Whether it was local issues like secession from Colorado, or statewide school taxes, pot taxes or a new law that mailed a ballot to every voter, the numbers don’t lie. Turnout on Tuesday was remarkable: 319,225 more ballots cast this year compared to 2011, the last election without a presidential, gubernatorial or congressional race driving the fervor. To put it in perspective, that’s close to the whole population of Aurora joining the electorate this time around — or two Fort Collinses or three Boulders or 30 Lone Trees. You get the idea. (OK, one more 72 Ouray counties.) What drove the increase? A lot of things. Some of it could be attributed to almost 212,000 more registered voters since 2011 — from 3,350,219 two years ago to 3,562,184 on Tuesday. Colorado legislators this year also made mail-balloting the law, rather than just an option. The state has allowed voters to chose to get a ballot mailed to them for quite awhile, and in the general election last year 74 percent chose to do so. This year, that number grew to 100 percent of those, plus many more who had been deemed “inactive” for not voting in recent elections.
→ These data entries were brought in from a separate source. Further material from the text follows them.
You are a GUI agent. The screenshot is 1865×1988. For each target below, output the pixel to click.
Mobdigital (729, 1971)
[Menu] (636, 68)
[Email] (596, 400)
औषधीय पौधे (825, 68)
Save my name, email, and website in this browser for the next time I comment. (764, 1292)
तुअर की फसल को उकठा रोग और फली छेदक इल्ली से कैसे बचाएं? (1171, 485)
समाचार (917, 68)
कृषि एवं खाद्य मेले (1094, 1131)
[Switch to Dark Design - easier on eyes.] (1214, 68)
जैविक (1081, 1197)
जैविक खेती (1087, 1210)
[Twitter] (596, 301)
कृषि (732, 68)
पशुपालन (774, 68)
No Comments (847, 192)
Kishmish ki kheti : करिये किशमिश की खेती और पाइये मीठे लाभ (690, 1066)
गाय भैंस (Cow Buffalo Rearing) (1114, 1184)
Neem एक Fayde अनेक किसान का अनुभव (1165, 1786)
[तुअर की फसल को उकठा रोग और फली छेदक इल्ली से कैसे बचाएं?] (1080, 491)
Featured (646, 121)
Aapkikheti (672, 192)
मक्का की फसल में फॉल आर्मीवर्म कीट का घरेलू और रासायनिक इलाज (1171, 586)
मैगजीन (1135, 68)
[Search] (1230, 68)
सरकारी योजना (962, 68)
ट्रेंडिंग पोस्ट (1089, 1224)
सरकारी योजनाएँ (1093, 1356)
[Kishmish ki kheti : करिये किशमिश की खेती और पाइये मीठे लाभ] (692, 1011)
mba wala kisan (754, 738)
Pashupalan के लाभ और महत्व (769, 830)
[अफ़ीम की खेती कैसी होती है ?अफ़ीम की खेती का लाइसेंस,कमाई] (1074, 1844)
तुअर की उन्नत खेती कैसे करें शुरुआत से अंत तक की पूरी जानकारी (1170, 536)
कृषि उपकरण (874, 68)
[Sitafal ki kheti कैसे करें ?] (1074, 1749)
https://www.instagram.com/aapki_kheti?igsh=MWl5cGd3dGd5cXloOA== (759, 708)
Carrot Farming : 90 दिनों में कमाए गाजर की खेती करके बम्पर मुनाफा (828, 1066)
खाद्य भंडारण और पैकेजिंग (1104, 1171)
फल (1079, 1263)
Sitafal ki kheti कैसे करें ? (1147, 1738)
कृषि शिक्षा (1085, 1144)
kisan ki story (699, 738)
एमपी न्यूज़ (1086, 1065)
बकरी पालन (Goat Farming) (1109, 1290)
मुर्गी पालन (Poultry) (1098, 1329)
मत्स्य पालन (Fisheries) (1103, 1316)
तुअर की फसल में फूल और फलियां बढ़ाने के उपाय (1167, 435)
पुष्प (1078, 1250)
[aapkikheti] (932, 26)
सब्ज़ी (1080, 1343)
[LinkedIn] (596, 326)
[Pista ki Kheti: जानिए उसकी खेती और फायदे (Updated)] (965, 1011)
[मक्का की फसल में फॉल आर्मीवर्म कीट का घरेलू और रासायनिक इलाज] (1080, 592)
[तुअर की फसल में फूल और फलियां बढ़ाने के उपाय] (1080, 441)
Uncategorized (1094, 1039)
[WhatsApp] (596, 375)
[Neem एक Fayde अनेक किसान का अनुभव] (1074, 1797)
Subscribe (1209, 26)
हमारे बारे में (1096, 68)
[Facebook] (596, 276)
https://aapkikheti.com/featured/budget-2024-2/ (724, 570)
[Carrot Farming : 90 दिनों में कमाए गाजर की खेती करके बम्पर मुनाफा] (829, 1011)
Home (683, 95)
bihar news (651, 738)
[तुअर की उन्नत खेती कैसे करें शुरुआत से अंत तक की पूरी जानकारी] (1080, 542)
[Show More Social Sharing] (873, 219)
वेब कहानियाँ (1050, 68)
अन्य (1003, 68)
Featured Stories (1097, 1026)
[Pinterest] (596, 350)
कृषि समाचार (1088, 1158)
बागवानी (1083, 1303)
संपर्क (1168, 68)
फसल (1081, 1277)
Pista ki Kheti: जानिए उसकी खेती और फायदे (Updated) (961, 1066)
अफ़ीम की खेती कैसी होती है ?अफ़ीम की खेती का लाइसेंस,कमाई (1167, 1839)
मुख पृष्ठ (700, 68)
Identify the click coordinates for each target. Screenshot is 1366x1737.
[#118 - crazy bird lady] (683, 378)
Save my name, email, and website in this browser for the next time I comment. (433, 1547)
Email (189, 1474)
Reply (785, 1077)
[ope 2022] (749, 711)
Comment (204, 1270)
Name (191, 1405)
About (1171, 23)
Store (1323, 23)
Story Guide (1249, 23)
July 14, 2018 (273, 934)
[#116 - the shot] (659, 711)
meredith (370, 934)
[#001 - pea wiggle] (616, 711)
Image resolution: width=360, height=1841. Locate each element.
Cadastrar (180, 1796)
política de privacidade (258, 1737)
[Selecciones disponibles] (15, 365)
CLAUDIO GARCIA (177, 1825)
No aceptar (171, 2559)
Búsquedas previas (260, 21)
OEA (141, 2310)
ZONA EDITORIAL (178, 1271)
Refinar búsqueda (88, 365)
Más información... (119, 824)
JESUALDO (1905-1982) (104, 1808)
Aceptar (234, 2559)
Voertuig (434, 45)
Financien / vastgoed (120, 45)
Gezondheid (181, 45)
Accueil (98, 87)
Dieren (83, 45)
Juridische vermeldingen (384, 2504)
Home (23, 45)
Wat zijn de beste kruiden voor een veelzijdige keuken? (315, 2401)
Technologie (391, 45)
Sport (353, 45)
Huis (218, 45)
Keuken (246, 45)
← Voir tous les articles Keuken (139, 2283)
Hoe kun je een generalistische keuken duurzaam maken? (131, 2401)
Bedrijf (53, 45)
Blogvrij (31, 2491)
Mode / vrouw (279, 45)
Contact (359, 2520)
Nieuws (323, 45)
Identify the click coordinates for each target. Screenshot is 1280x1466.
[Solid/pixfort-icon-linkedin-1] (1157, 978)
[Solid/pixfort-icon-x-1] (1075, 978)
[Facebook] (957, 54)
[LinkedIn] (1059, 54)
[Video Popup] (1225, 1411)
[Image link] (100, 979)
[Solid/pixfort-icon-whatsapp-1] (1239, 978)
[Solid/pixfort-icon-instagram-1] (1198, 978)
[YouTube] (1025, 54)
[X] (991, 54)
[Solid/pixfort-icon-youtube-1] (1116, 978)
Getting a ballot without leaving home likely pulled many of them still living in the state back into the fold.
But while the new law put quite a burden on the Colorado Secretary of State’s Office to implement in time — including an eight-and-a-half hour court hearing on election eve — it came with some mighty nice benefits, too. Anecdotally, on Election Day I talked to a handful of voters who said they were voting because they were able to change their addresses from one Colorado county to another and still cast a ballot Tuesday without having to go back to their old voting districts.
“The new election law is designed to make voting more accessible and simpler for voters. And it worked,” said Elena Nunez, executive director of Colorado Common Cause, the voting rights group that helped get the election law passed before the legislature last spring. “Problems reported on our nonpartisan voter hotline on Election Day were much easier to solve this year. If someone had moved, needed to update their registration information or replace a ruined ballot, we could direct them to any voter service center in their county right up to Election Day. In the past, it was much more complicated and many people just gave up.”